Nazo

Vorwort

„Mir geht es ja noch gut - ich habe ein Dach über dem Kopf, bin gebildet, Lehrerin. Wir müssen irgendetwas für die Frauen (gemeint waren vor allem die bettelnden Kriegerwitwen) tun, die gar nichts haben.

Das sagte meine Freundin Parwin zu mir, als wir Januar 2002 im völlig zerstörten Kabul vor der Ruine standen, die einmal ihr zu Hause war. Dieser Satz war so etwas wie ein Weckruf für mich. Seit 35 Jahren drehe ich Dokumentarfilme über Menschen, die das Schicksal hart getroffen hat. Zunächst über polnische, russische und jüdische Opfer der deutschen Nazizeit, später dann kamen die Leidgeprüften in Afghanistan hinzu. Immer lässt ein fertiger Film eine Leere in mir zurück, immer fehlt etwas. Oft baten die Protagonisten um konkrete Hilfe – aber etwas anderes als Geld konnte ich nicht geben. Ihre Probleme waren damit in den seltensten Fällen gelöst. Auch wenn mich dieser Satz meiner Freundin zunächst tief betroffen machte, so hat er mir doch die Kraft gegeben, das HILFE zur SELBSTHILFE-Projekt NAZO ins Leben zu rufen.

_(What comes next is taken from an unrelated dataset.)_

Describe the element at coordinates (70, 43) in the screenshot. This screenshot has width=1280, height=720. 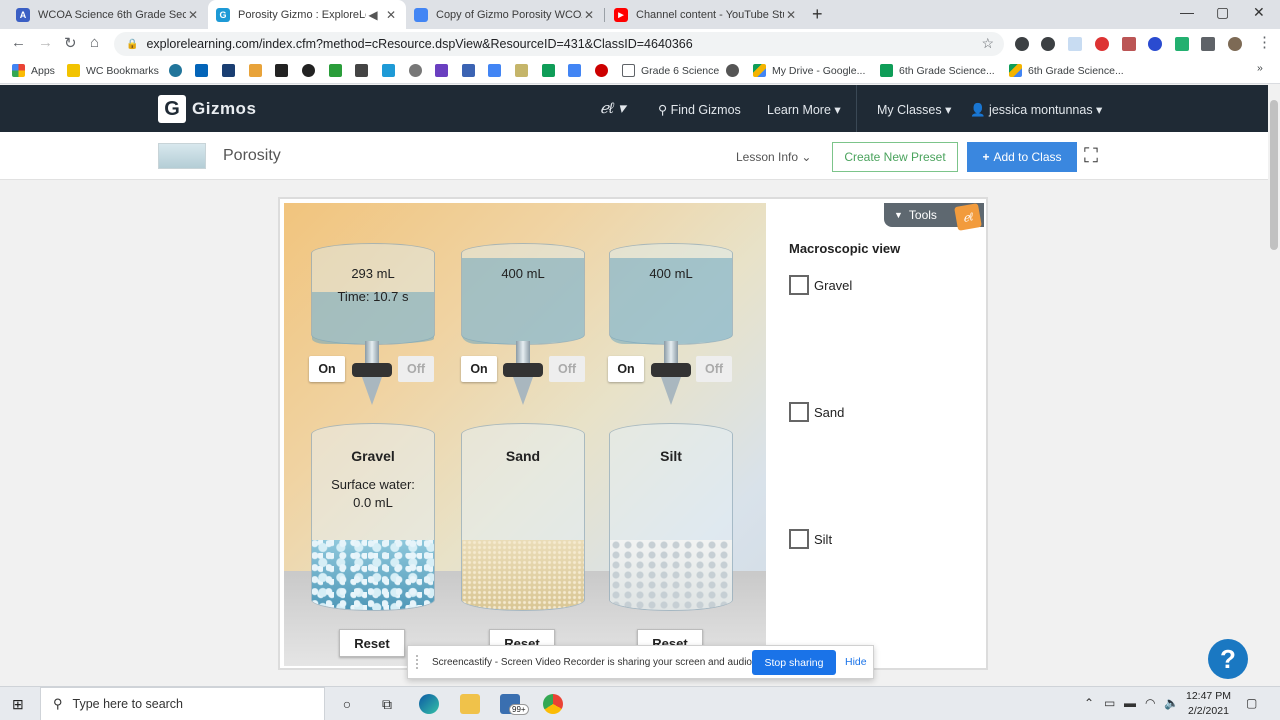
I see `reload-icon: ↻` at that location.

Heute arbeitet NAZO schon länger als 10 Jahre. Die anfänglich überschwängliche Euphorie ist einem alltäglichen Engagement gewichen. Wir alle – in Deutschland, wie in Afghanistan – haben in diesen Jahren viele Probleme aus dem Weg räumen müssen und haben dabei viel gelernt. Aber wichtiger sind die Erfolgserlebnisse, wenn aus den verschlossenen, unterdrückten Frauen und Mädchen, die nur mit hängenden Schultern gehen, offene, selbständige Frauen werden, deren Gang aufrecht ist und die dir selbstbewusst in die Augen schauen. Heute haben sie die verschiedensten Berufe gelernt und können – wie es die Afghaninnen ausdrücken würden – „ihr Brot selbst verdienen“. Heute „stehen sie ihren Mann“ und verkaufen ihre NAZO-Produkte innerhalb und außerhalb von Afghanistan.

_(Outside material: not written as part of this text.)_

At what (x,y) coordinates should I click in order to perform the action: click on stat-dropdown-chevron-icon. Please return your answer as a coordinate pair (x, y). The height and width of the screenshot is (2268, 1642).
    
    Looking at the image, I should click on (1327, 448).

Können die großen, zentral gelenkten Hilfsorganisationen verhindern, dass die Aufbauhilfe, die für die Familien gedacht ist, häufig doch nur in Männerhände gelangt und damit die neusten technischen Geräte wie Handy, Fernseher oder Moped gekauft werden, während die Frauen, traditionell ans Haus gebunden, leer ausgehen? Diese Organisationen arbeiten nach internationalen Richtlinien, die zuwenig auf die jeweiligen Landessitten und Gebräuche, die partiarchalen Strukturen und Empfindlichkeiten eingehen. Die kleineren Projekte, die vor Ort von Einwohnern geleitet und betreut werden, können da viel mehr ausrichten. Die Einheimischen kennen die Mentalität und die Probleme der Menschen, um die sie sich kümmern und können so – zwar im kleineren Rahmen – viel effektiver arbeiten.

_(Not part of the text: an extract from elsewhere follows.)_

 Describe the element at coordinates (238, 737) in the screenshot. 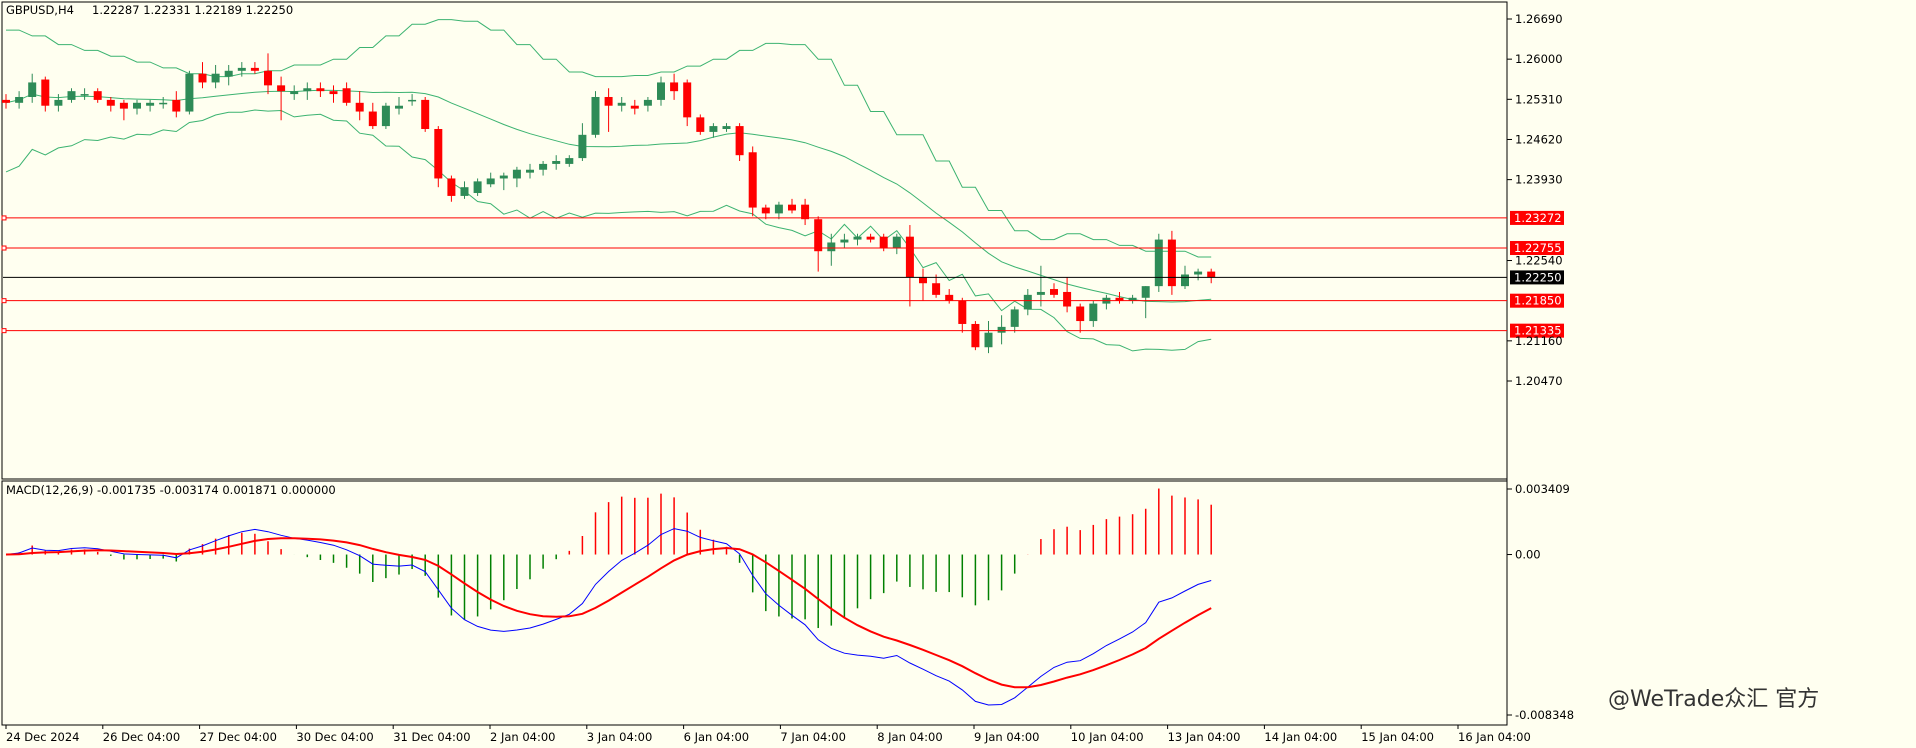

I see `time-tick-label: 27 Dec 04:00` at that location.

Heute ist es still geworden um die Frauen. Die offizielle Afghanistanberichterstattung kreist um‘s Militär, besonders um den Rückzug der Truppen bis Ende 2014. Auch „unsere“ NAZO-Frauen machen sich darüber Gedanken. Aber ihre einmal erreichten Rechte werden sie nicht aufgeben, dafür werden sie mit all ihren Kräften kämpfen.

„Das Jahr 2014 nähert sich. Auch unter unseren Frauen wird darüber viel diskutiert. Die einen freuen sich und glauben, dass sich danach die Sicherheitsprobleme entschärfen. Die anderen denken genau das Gegenteil und haben Angst. Wir werden energisch weitermachen und unsere positive Richtung beibehalten – ohne die kleinste Verzögerung. In unseren Träumen malen wir uns unsere Zukunft blendend aus.“
So beschreibt Marina, die Vorsitzende des Vereins in Afghanistan, die Stimmung unter den MitarbeiterInnen und Schülerinnen.

An dieser Stelle möchte ich mich ganz herzlich für Ihre Unterstützung - materieller wie ideeller Art - bedanken. Gleichzeitig bitte ich Sie, den NAZO-Frauen auch weiterhin Mut zu machen und sie in ihrem täglichen Kampf um mehr Gleichberechtigung tatkräftig zu unterstützen.